8 slide(s) – English – 2011-09-11
HLA-E is a nonclassical HLA class I molecule, which differs from classical HLA molecules by its nonpolymorphic, conserved nature. Expression and function of HLA-E in normal tissues and solid tumors is not fully understood. We investigated HLA-E protein expression on tissue sections of 420 ovarian and cervical cancers and found equal or higher levels than normal counterpart epithelia in 80% of the tumors.

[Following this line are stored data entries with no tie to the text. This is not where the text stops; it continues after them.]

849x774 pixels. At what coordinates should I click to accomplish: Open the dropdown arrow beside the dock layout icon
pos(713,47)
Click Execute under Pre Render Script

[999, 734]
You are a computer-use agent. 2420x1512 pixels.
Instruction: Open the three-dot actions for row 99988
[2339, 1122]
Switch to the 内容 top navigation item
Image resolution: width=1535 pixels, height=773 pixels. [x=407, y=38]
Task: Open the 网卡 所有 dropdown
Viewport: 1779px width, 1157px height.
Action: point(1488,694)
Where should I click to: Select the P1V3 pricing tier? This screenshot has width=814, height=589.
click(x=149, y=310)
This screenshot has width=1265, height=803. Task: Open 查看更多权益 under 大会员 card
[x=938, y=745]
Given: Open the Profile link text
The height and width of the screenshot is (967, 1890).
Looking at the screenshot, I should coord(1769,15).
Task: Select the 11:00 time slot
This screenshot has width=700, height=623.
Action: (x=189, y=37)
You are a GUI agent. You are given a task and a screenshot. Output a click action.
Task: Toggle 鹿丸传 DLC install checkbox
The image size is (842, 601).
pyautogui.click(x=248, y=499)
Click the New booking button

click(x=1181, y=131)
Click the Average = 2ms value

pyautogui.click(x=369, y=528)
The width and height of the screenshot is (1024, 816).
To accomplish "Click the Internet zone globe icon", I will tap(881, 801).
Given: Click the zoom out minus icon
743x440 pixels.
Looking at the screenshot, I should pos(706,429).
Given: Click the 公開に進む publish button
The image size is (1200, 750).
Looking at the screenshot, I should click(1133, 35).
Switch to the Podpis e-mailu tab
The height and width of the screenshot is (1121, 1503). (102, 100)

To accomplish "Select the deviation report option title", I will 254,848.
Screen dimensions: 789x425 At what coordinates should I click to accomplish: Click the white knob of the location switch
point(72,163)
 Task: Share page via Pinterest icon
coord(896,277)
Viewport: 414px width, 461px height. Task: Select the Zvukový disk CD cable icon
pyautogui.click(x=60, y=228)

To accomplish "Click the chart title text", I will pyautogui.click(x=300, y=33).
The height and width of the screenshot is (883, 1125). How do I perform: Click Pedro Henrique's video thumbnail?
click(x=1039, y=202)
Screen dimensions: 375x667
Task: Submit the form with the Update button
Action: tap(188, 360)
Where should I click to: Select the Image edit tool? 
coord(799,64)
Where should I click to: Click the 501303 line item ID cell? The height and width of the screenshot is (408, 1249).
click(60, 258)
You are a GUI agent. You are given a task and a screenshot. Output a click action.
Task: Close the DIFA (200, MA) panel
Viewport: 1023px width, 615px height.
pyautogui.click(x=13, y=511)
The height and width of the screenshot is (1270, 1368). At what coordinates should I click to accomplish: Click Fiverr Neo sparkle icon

Expression was strongly associated with components of the antigen presentation pathway, e.g., transporter associated with antigen processing (TAP), endoplasmic reticulum aminopeptide (ERAP), β2 microglobulin (β2m), HLA classes I and II, and for ovarian cancer with tumor infiltrating CD8+ T lymphocytes (CTLs). This association argues against the idea that HLA-E would compensate for the loss of classical HLA in tumors. In situ detection of HLA-E interacting receptors revealed a very low infiltrate of natural killer (NK) cells, but up to 50% of intraepithelial CTLs expressed the inhibiting CD94/NKG2A receptor. In cervical cancer, HLA-E expression did not alter the prognostic effect of CTLs, most likely due to very high infiltrating CTL numbers in this virus-induced tumor. Overall survival of ovarian cancer patients, however, was strongly influenced by HLA-E, because the beneficial effect of high CTL infiltration was completely neutralized in the subpopulation with strong HLA-E expression. Interestingly, these results indicate that CTL infiltration in ovarian cancer is associated with better survival only when HLA-E expression is low and that intratumoral CTLs are inhibited by CD94/NKG2A receptors on CTLs in the tumor microenvironment.